Los 34% que no recomendarían el tratamiento inmediato el concepto era basado en se tratar de una mujer afro descendiente infectada con el genotipo 1, dos indicadores de baja respuesta terapéutica con el tratamiento de interferón pegilado y ribavirina y, aún, que todos los resultados de los exámenes de sangre se encontraban dentro de los niveles normales, indicando ser posible acompañar el paciente aguardando nuevas opciones terapéuticas. Algunos de este grupo recomendarían técnicas no invasoras para determinar el grado de fibrosis.
Inversamente, 22% consideraron que la edad y la buena salud de la paciente deberían ser factores para indicar el tratamiento inmediato con interferón pegilado y ribavirina, argumentando que ella estaría en condiciones de tolerar los probables efectos secundarios del tratamiento.
MIS COMENTARIOS:
Los votos y los comentarios reflejan las complejidades en definir una estrategia y las diferencias de conceptos que existen con relación a la conducta médica. Aparentemente las recomendaciones de consenso (protocolos) están dejando mucho a desear y cada profesional está se guiando más por la propia experiencia que por las recomendaciones.

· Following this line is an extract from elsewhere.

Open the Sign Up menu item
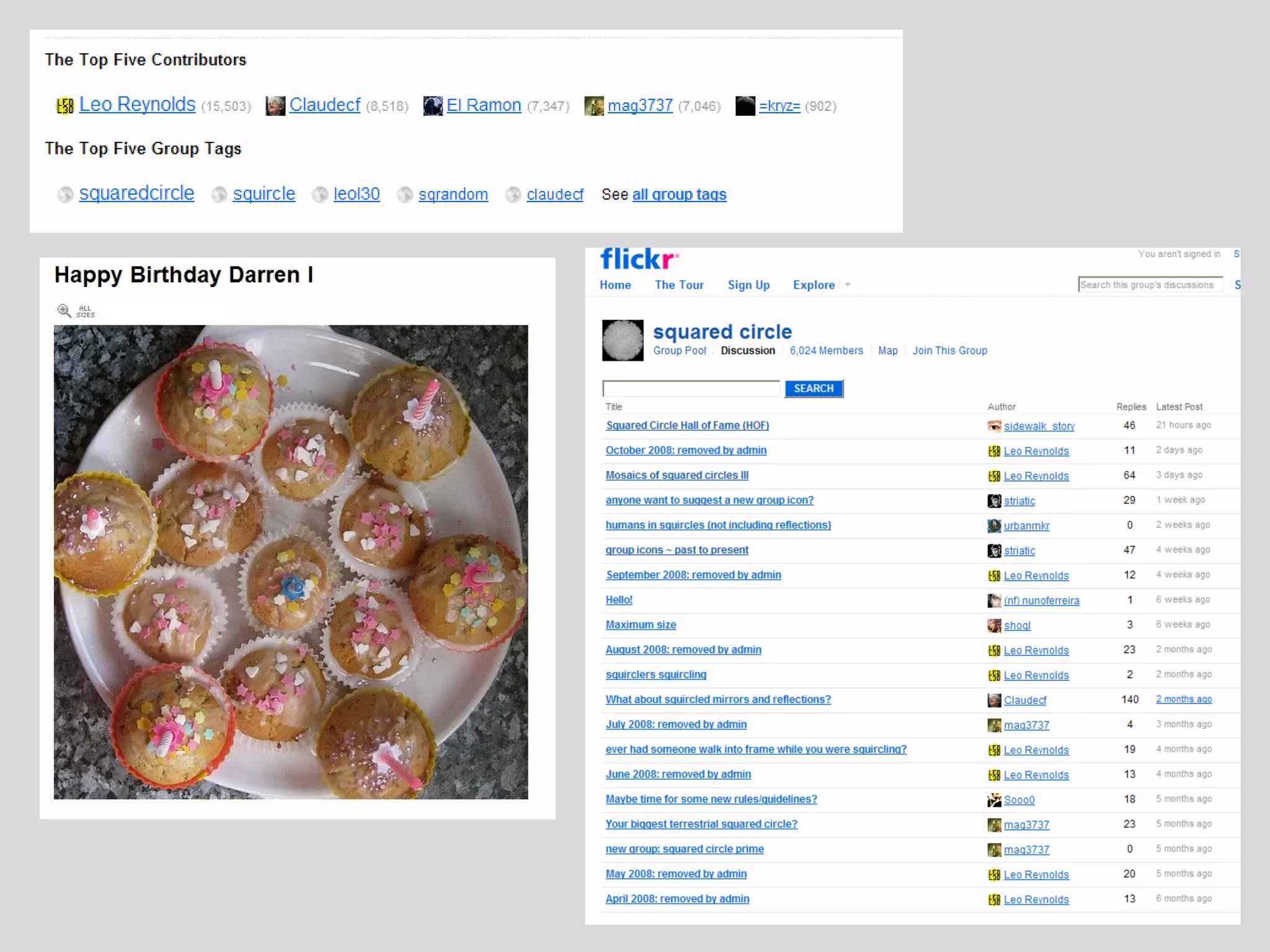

La situación, no de una simple segunda opinión pero el resultado estadístico de 3.216 opiniones de profesionales de la salud demuestra muy bien la ansiedad por la cual pasan los pacientes al descubrir la hepatitis C. Creo que todavía deberán pasar muchos años hasta que cada paciente pueda recibir con seguridad la mejor indicación para su caso específico, pero por ahora el sufrimiento de escuchar diversas opiniones va a continuar atormentando los infectados.
Cuando tuve conocimiento de la investigación no participé enviando una respuesta. Puedo tener algún conocimiento, pero no siendo médico no podría estar indicando cual la estrategia para un paciente. Aguardé el resultado, que estoy divulgando, pero personalmente concuerdo con el 44% de los profesionales que indican la realización de una biopsia del hígado (cuando no existen contraindicaciones para su realización) para tomar la decisión de indicar, o no, el tratamiento actual de la hepatitis C.
Los interesados en ver en su país cuales fueron las recomendaciones que los pacientes recibirían pueden entrar en el mapa demostrativo existente en
http://content.nejm.org/content/vol360/issue23/images/data/e30/DC1/NEJM_Wilck_e30ig1.shtml y apretar dos veces el botón derecho del ratón sobre el país deseado. Las diferencias de opinión en cada país muestran los conceptos mayoritariamente existentes entre los profesionales de la salud.
Este artículo fue redactado con comentarios e interpretación personal de su autor, tomando como base la siguiente fuente:
New England Journal of Medicine - Volume 360:e30 - June 4, 2009 - Number 23 - Management of Incidental Hepatitis C Virus Infection - Polling Results - Marissa B. Wilck, M.D., Mary Beth Hamel, M.D., and Lindsey R. Baden, M.D.